Kanał Bydgoski otwarto 9 czerwca 1774 r. Miał 26 kilometrów długości, a jego ujście do Brdy znajdowało się przy obecnej ul. Grottgera. Dzięki przebudowom, ulepszeniom i poprawkom działał do 1915 r., kiedy oddano do użytku „obwodnicę” w postaci tzw. Nowego Kanału, ten dawny bowiem stał się za mały w stosunku do potrzeb i przestarzały.
[break]
Od tego czasu Stary Kanał z pięcioma śluzami od ul. Bronikowskiego do Grottgera stał się ulubionym miejscem wypoczynku bydgoszczan. Po II wojnie bardzo jednak podupadł. Stał się latem rajem dla wędkarzy, a zimą dla dzieci i młodzieży, która wykorzystywała go jako lodowisko. Przez cały rok był za to zbiornikiem śmieci i ścieków. Śluzy z wolna popadły w ruinę. Nikt o nie nie dbał, bo ten z dzisiejszego punktu widzenia cenny zabytek wybudowali przecież Niemcy.
Jedyne rozwiązanie
Palącym problemem początku lat 60. stał się nasilający ruch samochodowy w Bydgoszczy, szczególnie na osi wschód-zachód, np. w ciągu obecnej ul. Focha. Podczas posiedzeń Komisji Komunikacji Miejskiej Rady Narodowej przedstawiano obliczenia natężenia ruchu w mieście. Szczególnie niekorzystne były one dla ul. Nakielskiej i Grunwaldzkiej, którymi co godzinę poruszało się 400-800 pojazdów. Przez jedyny w tej części miasta przerzucony nad Starym Kanałem wąski kamienny most Władysława IV przejeżdżało dziennie 1340 pojazdów, a w ciągu 5 lat liczba ta miała się podwoić.
Jedynym rozwiązaniem, jakie zdołali wymyślić ówcześni włodarze Bydgoszczy, była budowa węzła grunwaldzkiego, generalna zmiana całego układu komunikacyjnego i poszerzenie obecnej ul. Focha. Ofiarą tej koncepcji stał się Stary Kanał. W tamtym czasie był to prawdziwy węzeł gordyjski, którego rozwiązanie było niezbędne dla dalszego rozwoju miasta. Trzeba było go przeciąć.

• [Dostarczone zapisy]:

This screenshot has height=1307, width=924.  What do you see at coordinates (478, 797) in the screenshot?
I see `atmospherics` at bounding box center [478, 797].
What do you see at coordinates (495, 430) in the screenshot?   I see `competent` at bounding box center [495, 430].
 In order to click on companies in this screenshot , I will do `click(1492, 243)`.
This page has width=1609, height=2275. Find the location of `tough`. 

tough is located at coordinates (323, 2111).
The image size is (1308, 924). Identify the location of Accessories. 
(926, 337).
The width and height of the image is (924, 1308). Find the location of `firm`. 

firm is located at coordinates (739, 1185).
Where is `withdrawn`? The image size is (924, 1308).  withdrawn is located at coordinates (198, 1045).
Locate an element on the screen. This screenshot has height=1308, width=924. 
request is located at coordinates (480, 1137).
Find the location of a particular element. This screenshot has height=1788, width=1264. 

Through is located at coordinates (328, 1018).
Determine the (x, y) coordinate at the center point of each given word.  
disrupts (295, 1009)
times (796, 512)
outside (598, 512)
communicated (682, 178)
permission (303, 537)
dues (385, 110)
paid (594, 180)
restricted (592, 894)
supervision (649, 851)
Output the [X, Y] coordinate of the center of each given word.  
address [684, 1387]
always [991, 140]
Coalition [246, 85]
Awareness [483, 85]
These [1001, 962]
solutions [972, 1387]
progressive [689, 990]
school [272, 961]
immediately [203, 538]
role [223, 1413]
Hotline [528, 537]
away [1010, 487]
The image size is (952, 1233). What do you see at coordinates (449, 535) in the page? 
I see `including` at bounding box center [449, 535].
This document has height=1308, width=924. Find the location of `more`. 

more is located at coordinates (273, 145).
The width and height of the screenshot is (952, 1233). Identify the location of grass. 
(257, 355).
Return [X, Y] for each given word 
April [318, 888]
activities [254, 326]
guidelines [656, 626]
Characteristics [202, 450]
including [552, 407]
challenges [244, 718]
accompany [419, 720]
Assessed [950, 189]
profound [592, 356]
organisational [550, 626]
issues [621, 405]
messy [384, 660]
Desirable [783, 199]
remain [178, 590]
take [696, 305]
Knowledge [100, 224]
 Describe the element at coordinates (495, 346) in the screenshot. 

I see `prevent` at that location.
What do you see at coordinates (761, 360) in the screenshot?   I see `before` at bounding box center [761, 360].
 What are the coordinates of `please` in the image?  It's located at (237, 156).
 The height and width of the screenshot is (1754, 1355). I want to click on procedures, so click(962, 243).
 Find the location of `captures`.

• [Cel zadania 1]: Ile kilometrów długości miał Kanał Bydgoski według tekstu źródłowego?
• [Cel zadania 2]: Przepisz dosłownie zapisy od ich pierwszego wiersza do wiersza zawierającego "In order to", łącznie z tym wierszem.

• [Odpowiedź pisemna 1]: Kanał Bydgoski miał 26 kilometrów długości.

• [Odpowiedź pisemna 2]:
This screenshot has height=1307, width=924.  What do you see at coordinates (478, 797) in the screenshot?
I see `atmospherics` at bounding box center [478, 797].
What do you see at coordinates (495, 430) in the screenshot?   I see `competent` at bounding box center [495, 430].
 In order to click on companies in this screenshot , I will do `click(1492, 243)`.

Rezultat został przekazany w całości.